定年後の読書ノートより
敗北を抱きしめて(第15章;勝者の裁き、敗者の裁き)ジョン・ダワー著、岩波書店
戦争犯罪裁判は「平和に対する罪」A級、「人道に対する罪」B級、C級として、計920名が処刑された。ニュルンベルク裁判10ケ月に比して、東京裁判は31ヶ月と長期にわたった。戦争裁判とは要するに勝者復讐の営みだった。東京裁判の間も世界は刻々と変った。
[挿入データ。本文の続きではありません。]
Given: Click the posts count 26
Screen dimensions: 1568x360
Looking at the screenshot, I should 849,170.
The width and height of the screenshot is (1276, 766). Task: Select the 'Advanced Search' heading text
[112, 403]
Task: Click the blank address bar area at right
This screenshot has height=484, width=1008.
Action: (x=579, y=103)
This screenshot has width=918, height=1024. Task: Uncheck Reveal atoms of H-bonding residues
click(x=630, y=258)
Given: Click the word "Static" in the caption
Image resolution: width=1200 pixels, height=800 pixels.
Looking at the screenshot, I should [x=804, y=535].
冷静は深刻化し、「植民地戦争」は連合国側の東京裁判における「非軍事化と民主化」の理想論理を土台から崩し、裁判が勝者の復讐の営みであることを露骨に国民の前に見せつけた。

天皇の責任問題は、マッカーサーをはじめとして、当初より関係者一同意識してこれを避けて進めた。天皇擁護は、裁判の被告全員にさえも共通して意識された。

弁護側も検察側も天皇を透明人間にしておくことに、等しく腐心した。被告たちは、天皇を護るために裁判所と暗黙の協定を結んだ

裁判では検察側の万全の体制に比し、弁護側は通訳さえも事欠き、不利な裁判仕組まれた。
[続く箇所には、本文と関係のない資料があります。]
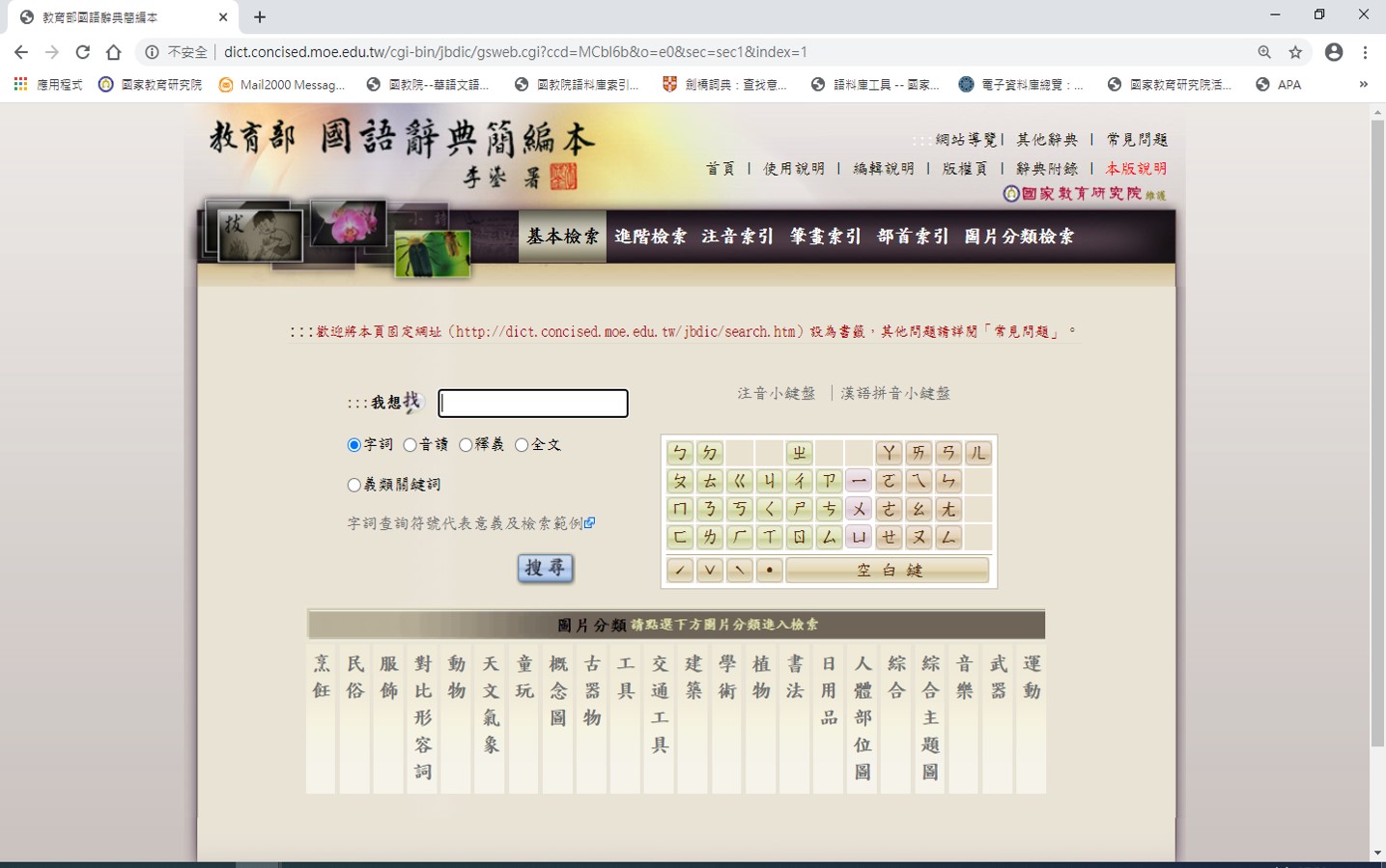The width and height of the screenshot is (1386, 868).
Task: Switch to the 進階檢索 tab
Action: [x=650, y=237]
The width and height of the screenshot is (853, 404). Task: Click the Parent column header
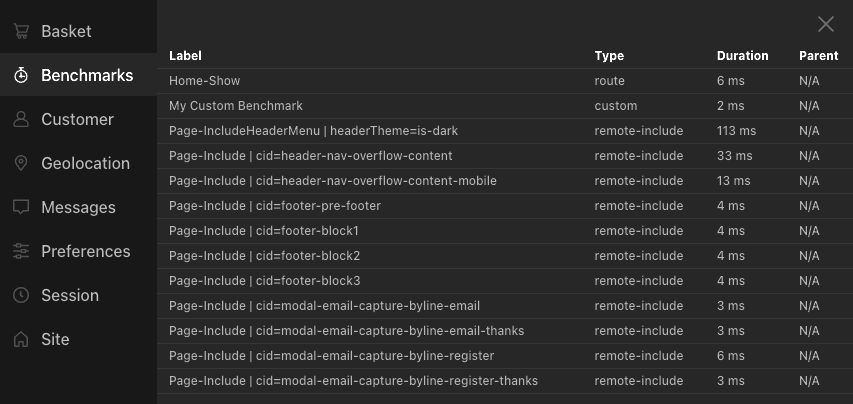point(818,56)
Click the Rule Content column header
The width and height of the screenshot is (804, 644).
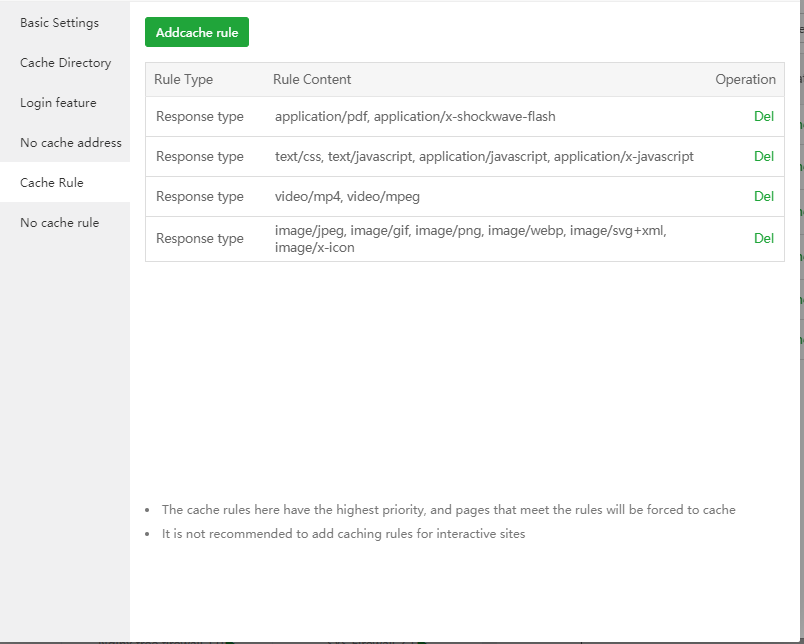pyautogui.click(x=312, y=80)
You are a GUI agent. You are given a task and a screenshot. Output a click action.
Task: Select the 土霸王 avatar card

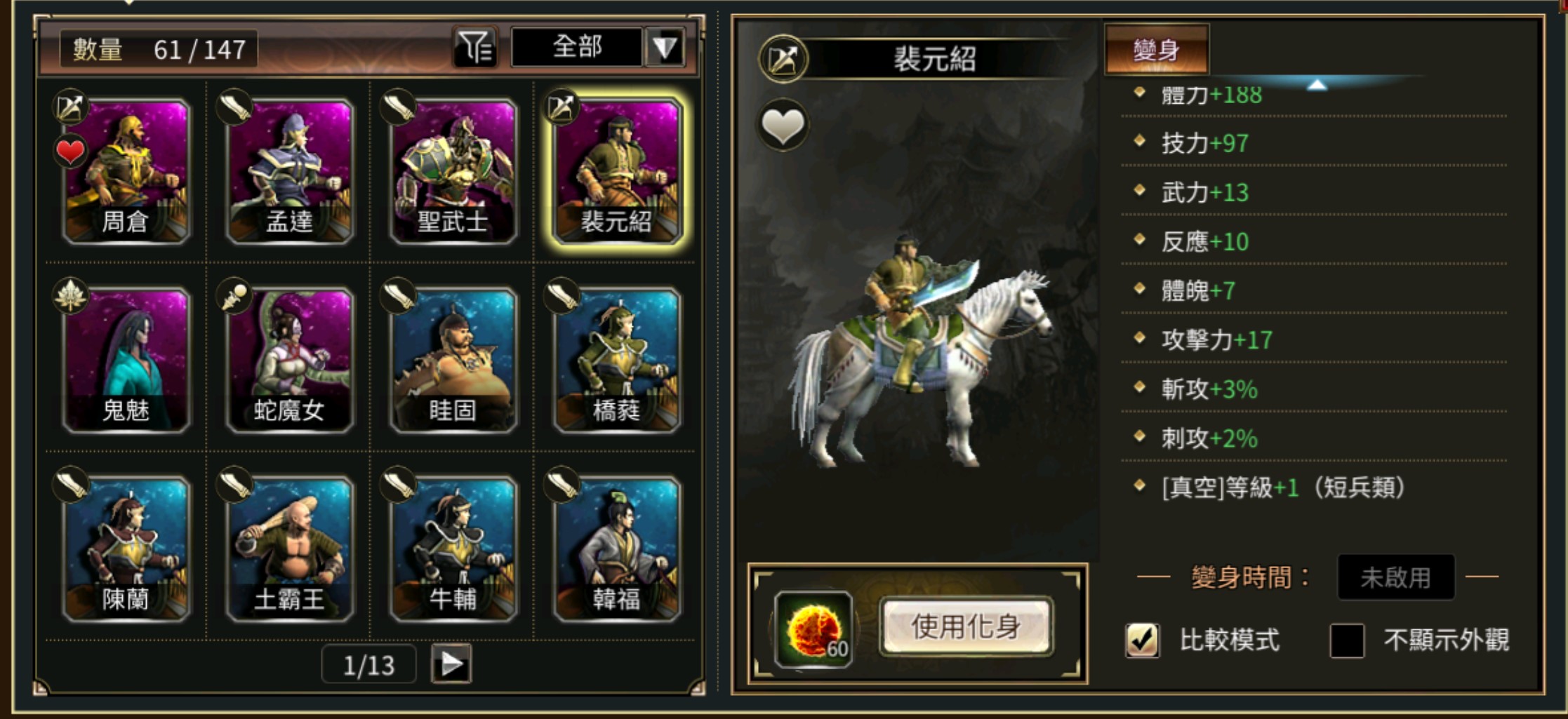pos(289,548)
東京裁判の中で、インドのパル判事の指摘は極めて厳しい。アジアでの戦争でナチスによる虐殺に匹敵するといえるのは、アメリカの原子爆弾投下を頂点とする空襲であると主張、オランダのレーリング判事も原子爆弾を戦争法違反と指摘した。戦争犯罪の告発に参加出来なかった日本も、独自の戦争責任追及をしようとした。しかし戦争そのものに抵抗してきたのは、目下連合国とともに、日本施政者の脅威とする共産主義者だけが戦争反対を通してきた歴史から、施政者は戦争犯罪人追求を激しく追求出来る立場にはなかった。しかし、日本人自身による戦争責任者追求をいい加減にしてきたため、その後の日本国民自身にあの戦争は自分達にも責任があるのだという意識が少ない

さらに日本国施政者の戦争責任追及姿勢は、平和主義者で無垢で、政治を超越した存在としての天皇を擁護し、全ては軍部のみにあるとすることであった。彼等の論理は、日本は、一握りの無責任な軍部の陰謀主義者によって「侵略的軍国主義」に引き摺りこまれたとする。勿論このような論理に連合国側は同意を示さず、戦争裁判には日本は戦争犯罪人を告発する資格なしとし、あくまでも勝者だけの裁きが進められた。